Günümüzde bazı insanlar “Doğru eş” arayışını TV programlarına katılarak ya da sosyal medyanın sınırsız imkanlarından faydalanarak gerçekleştiriyor. Oysa ki bu modern metotlar 1920’li yıllarda uygulanan “sıra dışı” yöntemlerden geri kalmış gibi gözüküyor.
Günümüzde insanlar “ruh eşler”ini bulmak için binbir çeşit yönteme başvuruyor. 1920’lerde “Doğru eş”i bulmak isteyenler ise 4 “sıra dışı” metottan birini uygulayarak evliliklerinin yürüyüp yürümeyeceğini görüyordu.
1924 yılında yayınlanan “Bilim ve Buluş” dergisinde yayınlanan bir makalede resimli olarak anlatılan metotlardan biri “Koku yoluyla ideal eş arayışı”.
Dergide yer alan makaleye göre bu yöntemle evliliklerinin yürüyüp yürümeyeceğini anlamak isteyen kişilerin yapması gereken şey çok basit.
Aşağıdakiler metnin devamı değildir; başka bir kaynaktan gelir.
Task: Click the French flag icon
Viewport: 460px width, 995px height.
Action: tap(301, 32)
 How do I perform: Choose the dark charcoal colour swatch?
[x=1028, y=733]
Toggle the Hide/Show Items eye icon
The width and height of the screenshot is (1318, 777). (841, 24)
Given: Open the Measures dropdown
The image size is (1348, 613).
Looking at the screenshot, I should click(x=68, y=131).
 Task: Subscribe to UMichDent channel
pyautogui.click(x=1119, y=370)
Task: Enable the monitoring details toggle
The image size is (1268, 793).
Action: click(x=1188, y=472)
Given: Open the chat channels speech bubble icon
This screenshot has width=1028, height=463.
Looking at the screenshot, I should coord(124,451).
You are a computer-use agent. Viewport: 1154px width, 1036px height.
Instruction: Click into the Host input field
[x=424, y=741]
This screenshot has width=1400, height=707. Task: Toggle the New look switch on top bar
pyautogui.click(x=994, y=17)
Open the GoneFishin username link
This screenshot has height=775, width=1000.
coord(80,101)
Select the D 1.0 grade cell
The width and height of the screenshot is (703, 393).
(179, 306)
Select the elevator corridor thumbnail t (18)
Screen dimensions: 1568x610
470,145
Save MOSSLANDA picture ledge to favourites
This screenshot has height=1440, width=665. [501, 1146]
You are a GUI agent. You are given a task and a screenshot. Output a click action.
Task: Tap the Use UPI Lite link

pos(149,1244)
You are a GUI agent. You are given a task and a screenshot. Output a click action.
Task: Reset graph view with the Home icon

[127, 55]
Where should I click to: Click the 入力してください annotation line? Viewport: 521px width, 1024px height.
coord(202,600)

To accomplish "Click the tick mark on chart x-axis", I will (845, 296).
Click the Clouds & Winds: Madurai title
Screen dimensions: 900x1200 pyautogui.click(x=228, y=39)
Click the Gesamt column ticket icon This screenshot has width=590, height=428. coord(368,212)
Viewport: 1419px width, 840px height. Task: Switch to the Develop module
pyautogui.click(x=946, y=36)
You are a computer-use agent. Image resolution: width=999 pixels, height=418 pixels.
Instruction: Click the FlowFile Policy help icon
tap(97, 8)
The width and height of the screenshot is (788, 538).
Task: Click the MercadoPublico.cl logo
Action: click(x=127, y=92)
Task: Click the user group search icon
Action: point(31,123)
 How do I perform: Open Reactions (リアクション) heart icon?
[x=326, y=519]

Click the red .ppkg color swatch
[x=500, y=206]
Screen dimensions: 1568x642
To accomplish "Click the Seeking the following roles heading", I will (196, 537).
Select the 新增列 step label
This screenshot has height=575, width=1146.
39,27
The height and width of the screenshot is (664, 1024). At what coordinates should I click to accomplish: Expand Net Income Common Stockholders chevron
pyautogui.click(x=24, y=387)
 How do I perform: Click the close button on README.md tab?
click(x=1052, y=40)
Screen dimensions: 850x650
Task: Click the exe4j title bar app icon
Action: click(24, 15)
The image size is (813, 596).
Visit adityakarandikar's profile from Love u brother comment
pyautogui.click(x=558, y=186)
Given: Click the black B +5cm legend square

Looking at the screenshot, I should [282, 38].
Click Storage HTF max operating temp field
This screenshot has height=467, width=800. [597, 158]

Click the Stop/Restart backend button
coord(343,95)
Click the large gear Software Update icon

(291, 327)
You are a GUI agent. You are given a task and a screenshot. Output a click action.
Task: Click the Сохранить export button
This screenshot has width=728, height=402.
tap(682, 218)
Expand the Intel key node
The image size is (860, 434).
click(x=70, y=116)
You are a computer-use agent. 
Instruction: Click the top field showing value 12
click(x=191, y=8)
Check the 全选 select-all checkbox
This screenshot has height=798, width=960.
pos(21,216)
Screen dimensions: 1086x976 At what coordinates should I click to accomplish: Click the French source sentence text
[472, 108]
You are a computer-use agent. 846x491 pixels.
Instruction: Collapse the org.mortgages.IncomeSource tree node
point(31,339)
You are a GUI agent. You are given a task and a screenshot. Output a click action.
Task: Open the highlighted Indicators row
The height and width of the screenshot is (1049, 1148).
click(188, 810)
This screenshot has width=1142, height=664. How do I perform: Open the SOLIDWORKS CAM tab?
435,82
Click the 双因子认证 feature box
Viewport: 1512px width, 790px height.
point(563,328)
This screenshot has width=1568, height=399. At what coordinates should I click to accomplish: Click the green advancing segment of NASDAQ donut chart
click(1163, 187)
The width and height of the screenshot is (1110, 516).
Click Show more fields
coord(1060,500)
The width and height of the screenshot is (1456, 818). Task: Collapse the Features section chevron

Erkek bir kapsülün içine giriyor ve kadın da bir delikten çıkarılan hortuma burnunu dayıyor. Hayatını birlikte geçirmeyi planladığı erkeğin kokusunu “nahoş” bulmuyorsa o zaman onunla gönül rahatlığıyla evlenebiliyor.
Makaleye göre çiftlerin geçmesi gereken ikinci test ise “Soğukkanlılık deneyi”. Bu sınavda çiftin yanında duran bir adam havaya ateş ediyor ve çiftlerin bu ses karşısındaki tepkileri kaydediliyor. Eğer her iki taraf da sesten korkuyorsa bu evliliğin yürümeyeceğine karar veriliyor.
Çiftlerin geçmesi gereken üçüncü sınav ise “Acı testi”. Bu testte erkek ya da kadın fiziksel olarak acı çekeceği bir aktivitede bulunurken diğeri izliyor. Örneğin erkek kan verirken kadın izliyor ve o sırada kan basıncı ve kalp atışları ölçülüyor.
Eğer gördüğü acı karşısında vücudu tepki veriyorsa o zaman çiftin iyi bir evliliği olamayacağına kanaat getiriliyor.
Dergide verilen son “test metodu” ise “fiziksel çekim”. Bilimsel olarak bir evlilikte en çok olması gereken özellik olarak görülen “çekim” çiftlerin birbirilerine sarıldığı an vücutlarının verdiği tepkiye ölçülüyor.
Çiftin vücut tepkileri bağlandıkları ölçüm makinesinin verilerine göre ölçülüyor. Kadın ve erkeğin nefes alışı ve kalp atışları hızlanıyorsa o zaman bu çiftin ideal bir evlilik gerçekleştireceğine inanılıyor.